**RECORDS FOR THIS TASK**
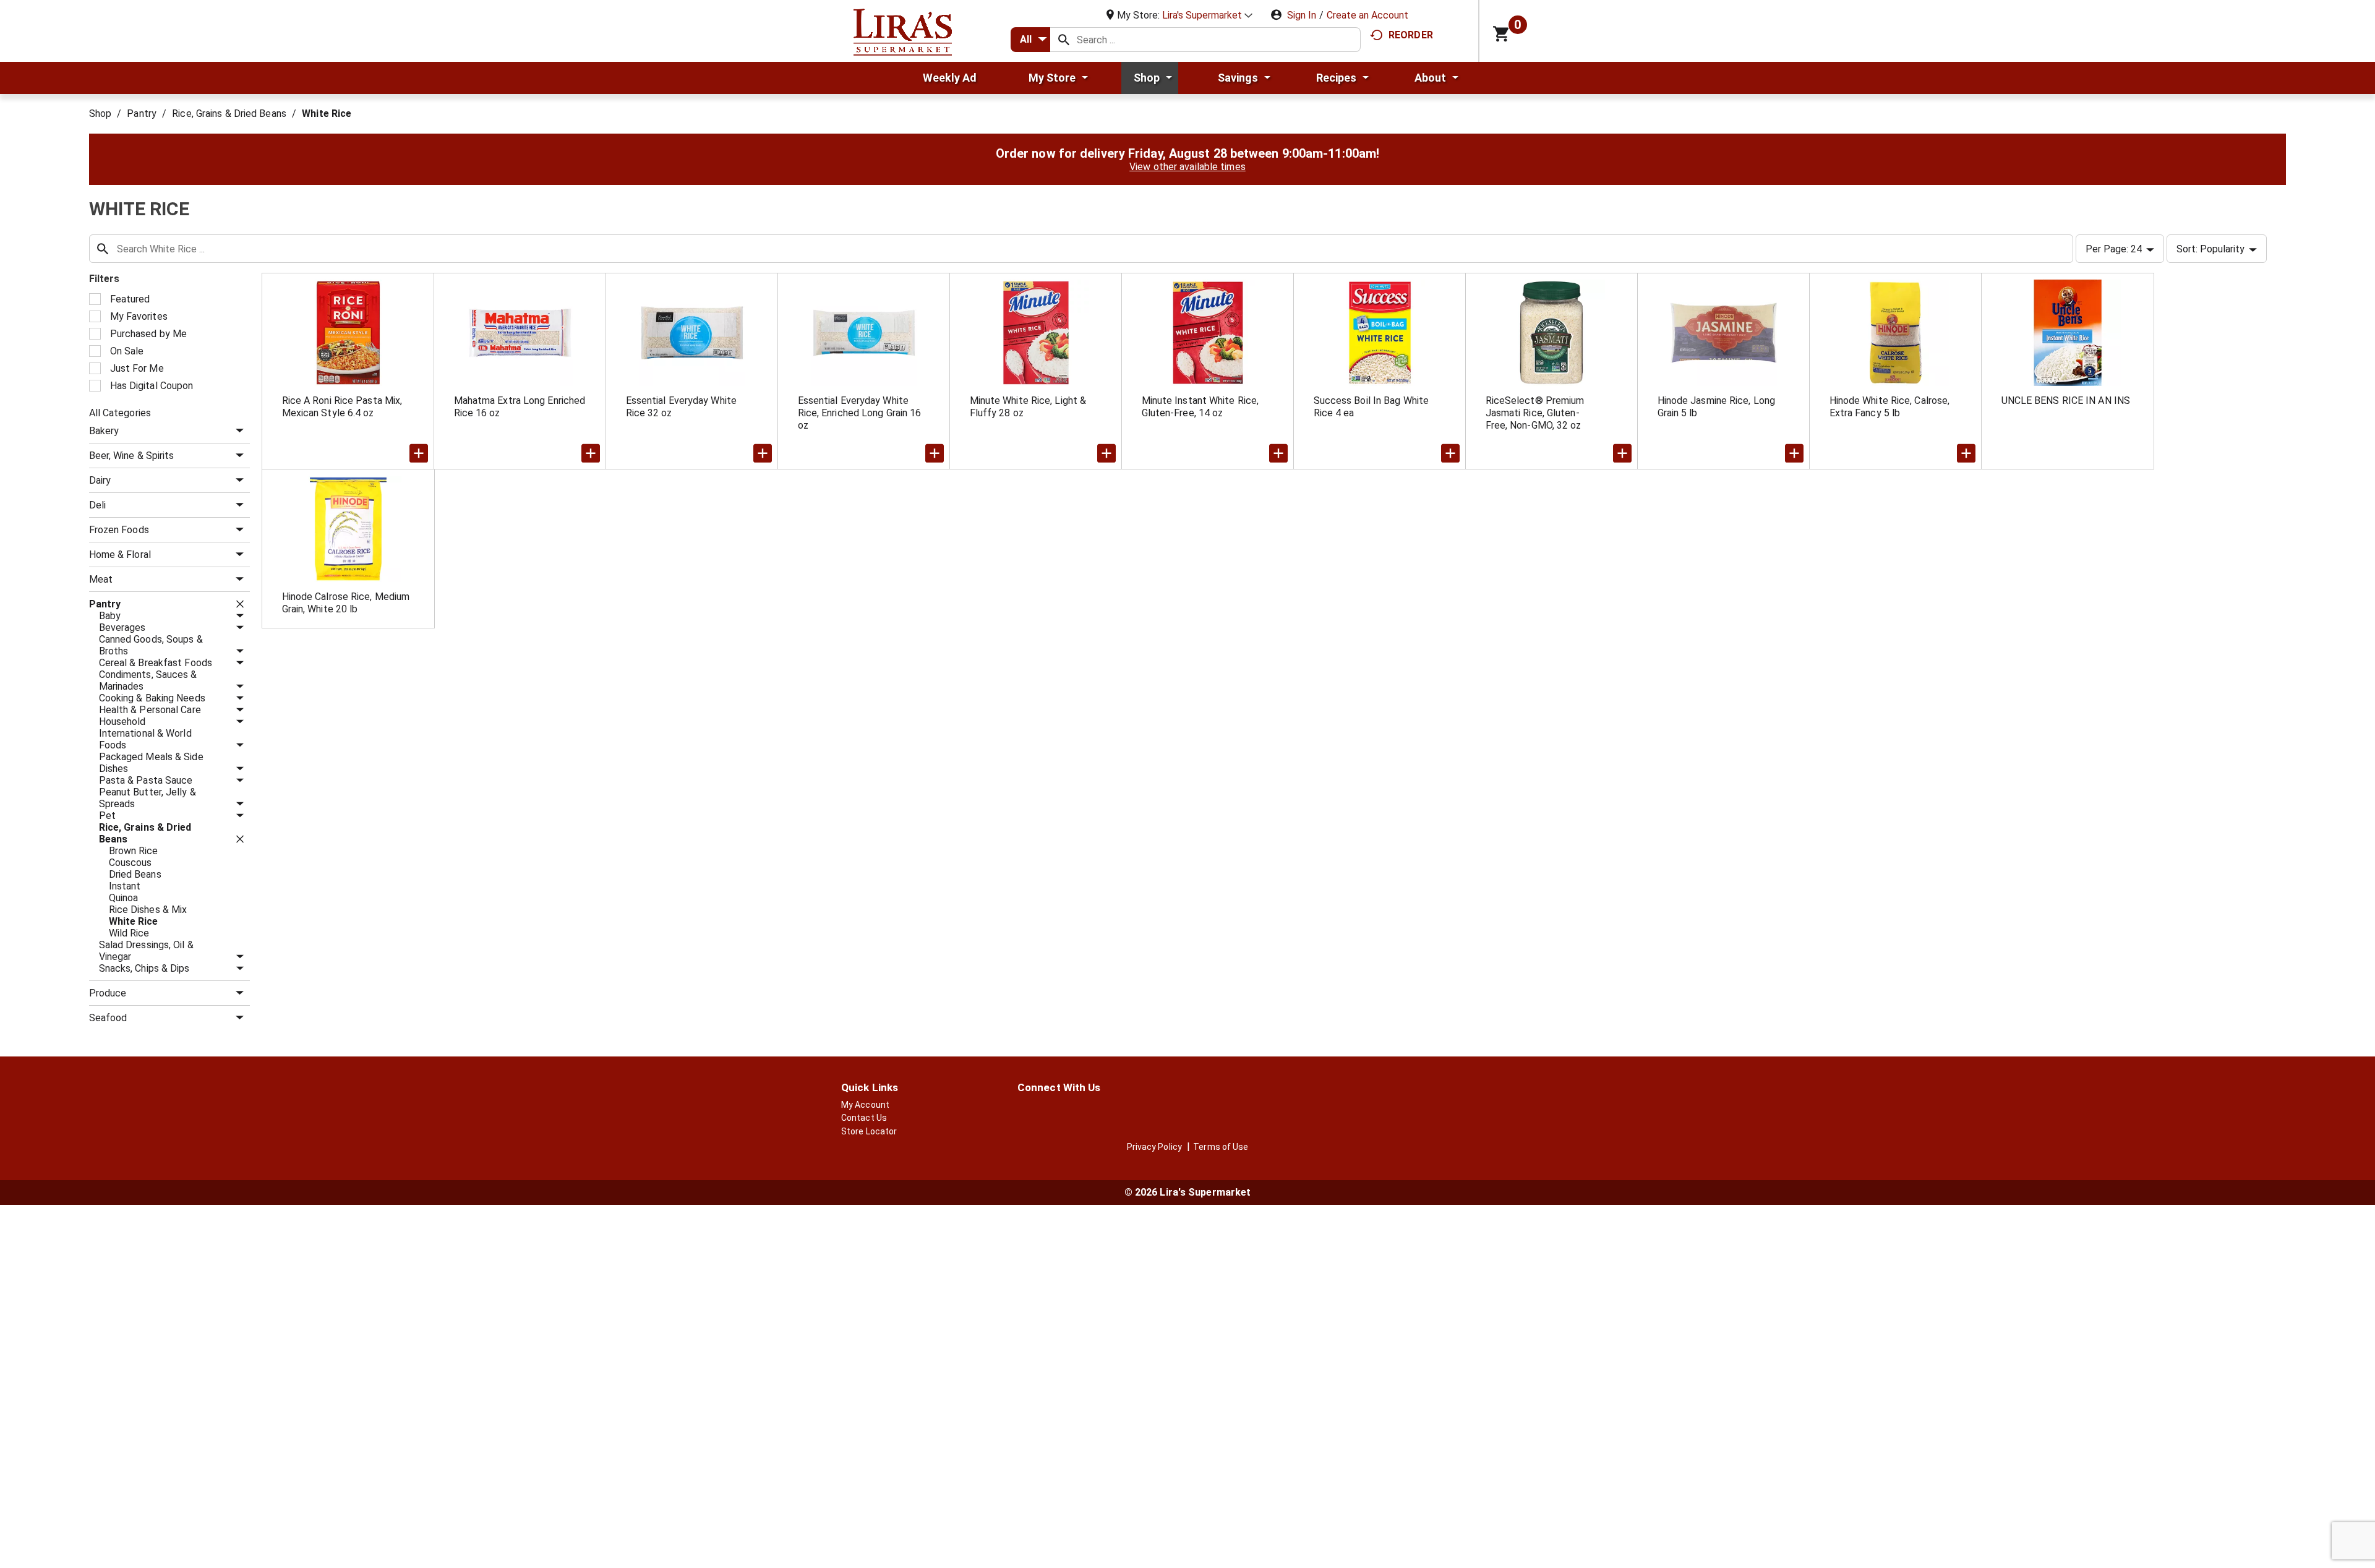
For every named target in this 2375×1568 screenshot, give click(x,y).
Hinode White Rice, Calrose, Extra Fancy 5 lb (1889, 407)
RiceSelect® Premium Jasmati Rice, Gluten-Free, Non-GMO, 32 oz (1535, 413)
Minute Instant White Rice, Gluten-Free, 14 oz (1200, 407)
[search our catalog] (1063, 39)
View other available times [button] (1187, 167)
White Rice (326, 113)
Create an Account (1367, 15)
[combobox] (1030, 39)
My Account (865, 1105)
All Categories (120, 413)
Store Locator (869, 1131)
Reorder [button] (1411, 35)
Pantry (141, 113)
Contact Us (864, 1118)
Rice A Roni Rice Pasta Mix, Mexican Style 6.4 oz (342, 407)
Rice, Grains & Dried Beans (229, 113)
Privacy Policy (1154, 1147)
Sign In (1301, 15)
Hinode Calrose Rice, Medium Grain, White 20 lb (346, 603)
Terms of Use (1220, 1147)
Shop (100, 113)
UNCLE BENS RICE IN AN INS (2066, 400)
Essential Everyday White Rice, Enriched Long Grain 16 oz (860, 413)
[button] (1207, 15)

**TRY IT**
Each entry should be copied exactly as written, though any pictures stay out.

**ANSWER SECTION**
For every named target in this 2375×1568 screenshot, give click(x,y).
Hinode White Rice, Calrose, Extra Fancy 5 lb (1889, 407)
RiceSelect® Premium Jasmati Rice, Gluten-Free, Non-GMO, 32 oz (1535, 413)
Minute Instant White Rice, Gluten-Free, 14 oz (1200, 407)
[search our catalog] (1063, 39)
View other available times [button] (1187, 167)
White Rice (326, 113)
Create an Account (1367, 15)
[combobox] (1030, 39)
My Account (865, 1105)
All Categories (120, 413)
Store Locator (869, 1131)
Reorder [button] (1411, 35)
Pantry (141, 113)
Contact Us (864, 1118)
Rice A Roni Rice Pasta Mix, Mexican Style 6.4 oz (342, 407)
Rice, Grains & Dried Beans (229, 113)
Privacy Policy (1154, 1147)
Sign In (1301, 15)
Hinode Calrose Rice, Medium Grain, White 20 lb (346, 603)
Terms of Use (1220, 1147)
Shop (100, 113)
UNCLE BENS RICE IN AN INS (2066, 400)
Essential Everyday White Rice, Enriched Long Grain 16 oz (860, 413)
[button] (1207, 15)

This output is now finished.